И вот ее обращение ко мне стало начинаться с «послушай, Нэн» или «боже мой, Нэн»; все чаще звучали фразы вроде: «Будь добра, Нэн, дай мне чулки…» Она все еще стеснялась переодеваться у меня на виду, но однажды вечером я обнаружила, что в гримерной установлена небольшая складная ширма; Китти, не прерывая разговора, пряталась за ней и подавала мне одну за другой детали своего мужского костюма взамен на предметы женской одежды, висевшие на крючке. Я была в восторге, что могу ей услужить. Дрожащими руками я чистила и складывала ее костюм, норовя тайком прижать к щеке то крахмальное полотно рубашки, то шелк жилетки или чулок, то шерсть пиджака и брюк. Каждый предмет еще хранил тепло ее тела, особый его аромат; каждый, как мне казалось, нес в себе заряд необычной энергии и пощипывал или жег мои пальцы.
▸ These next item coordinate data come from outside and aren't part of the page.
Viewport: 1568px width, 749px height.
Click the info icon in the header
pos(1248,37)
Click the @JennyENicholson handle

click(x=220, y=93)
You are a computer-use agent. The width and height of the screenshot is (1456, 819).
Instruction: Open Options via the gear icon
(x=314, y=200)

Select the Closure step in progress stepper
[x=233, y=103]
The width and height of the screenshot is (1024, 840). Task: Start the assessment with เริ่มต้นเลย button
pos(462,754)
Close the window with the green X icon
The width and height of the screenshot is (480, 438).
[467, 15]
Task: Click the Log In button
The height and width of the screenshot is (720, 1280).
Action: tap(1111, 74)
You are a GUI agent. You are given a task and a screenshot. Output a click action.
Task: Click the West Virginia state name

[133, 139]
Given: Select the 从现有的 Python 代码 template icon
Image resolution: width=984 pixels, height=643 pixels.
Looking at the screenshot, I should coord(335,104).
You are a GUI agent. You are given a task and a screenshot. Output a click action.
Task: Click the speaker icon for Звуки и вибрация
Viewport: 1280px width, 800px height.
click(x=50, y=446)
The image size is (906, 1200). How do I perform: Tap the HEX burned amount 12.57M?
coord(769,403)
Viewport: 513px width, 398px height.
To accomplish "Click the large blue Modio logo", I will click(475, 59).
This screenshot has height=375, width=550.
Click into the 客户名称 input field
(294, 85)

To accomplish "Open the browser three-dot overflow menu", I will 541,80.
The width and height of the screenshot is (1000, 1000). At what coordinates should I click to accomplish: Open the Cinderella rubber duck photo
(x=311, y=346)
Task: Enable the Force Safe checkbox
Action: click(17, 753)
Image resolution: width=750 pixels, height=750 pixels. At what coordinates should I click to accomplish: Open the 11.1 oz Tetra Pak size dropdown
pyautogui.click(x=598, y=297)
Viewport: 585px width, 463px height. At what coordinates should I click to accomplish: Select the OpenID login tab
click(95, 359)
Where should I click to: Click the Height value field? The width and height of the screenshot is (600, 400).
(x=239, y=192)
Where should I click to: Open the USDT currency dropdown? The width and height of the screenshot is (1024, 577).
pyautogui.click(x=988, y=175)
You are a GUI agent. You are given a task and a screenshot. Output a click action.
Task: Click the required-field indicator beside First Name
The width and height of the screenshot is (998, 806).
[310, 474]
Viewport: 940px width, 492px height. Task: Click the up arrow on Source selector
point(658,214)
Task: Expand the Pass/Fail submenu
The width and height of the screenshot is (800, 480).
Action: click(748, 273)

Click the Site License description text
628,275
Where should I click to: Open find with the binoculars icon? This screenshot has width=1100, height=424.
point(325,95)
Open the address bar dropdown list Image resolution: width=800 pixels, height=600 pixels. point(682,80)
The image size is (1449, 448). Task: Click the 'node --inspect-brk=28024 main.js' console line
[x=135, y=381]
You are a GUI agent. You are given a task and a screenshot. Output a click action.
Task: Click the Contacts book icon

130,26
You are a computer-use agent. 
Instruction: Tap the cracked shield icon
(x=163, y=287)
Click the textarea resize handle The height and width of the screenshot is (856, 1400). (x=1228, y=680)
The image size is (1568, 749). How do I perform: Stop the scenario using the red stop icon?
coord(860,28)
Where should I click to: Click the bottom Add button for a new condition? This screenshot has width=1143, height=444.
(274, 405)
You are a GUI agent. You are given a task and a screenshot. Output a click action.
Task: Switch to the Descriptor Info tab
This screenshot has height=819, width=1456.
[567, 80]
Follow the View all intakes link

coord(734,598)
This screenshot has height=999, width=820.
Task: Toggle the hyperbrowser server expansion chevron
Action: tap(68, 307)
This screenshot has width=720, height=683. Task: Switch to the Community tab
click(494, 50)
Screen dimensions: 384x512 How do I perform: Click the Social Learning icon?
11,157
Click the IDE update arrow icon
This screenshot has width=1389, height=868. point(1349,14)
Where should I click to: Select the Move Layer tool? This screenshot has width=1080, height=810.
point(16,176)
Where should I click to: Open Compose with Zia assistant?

Ее юбки и платья были холодными, рука ничего не ощущала, но я по-прежнему краснела, когда их касалась: волей-неволей мне представлялись нежные потайные уголки, которые обнимет, по которым проскользнет эта ткань, которые согреет или увлажнит надетое платье. Каждый раз, когда она появлялась из-за ширмы, одетая девушкой – стройная, миниатюрная, с накладной косой поверх задорной стрижки, – я испытывала одно и то же чувство: укол разочарования и досады и тут же довольствие и щемящая любовная тоска; желание коснуться, обнять, приласкать, сильное настолько, что приходилось отворачиваться и сцеплять руки, а то как бы они сами не обхватили ее и не прижали к груди.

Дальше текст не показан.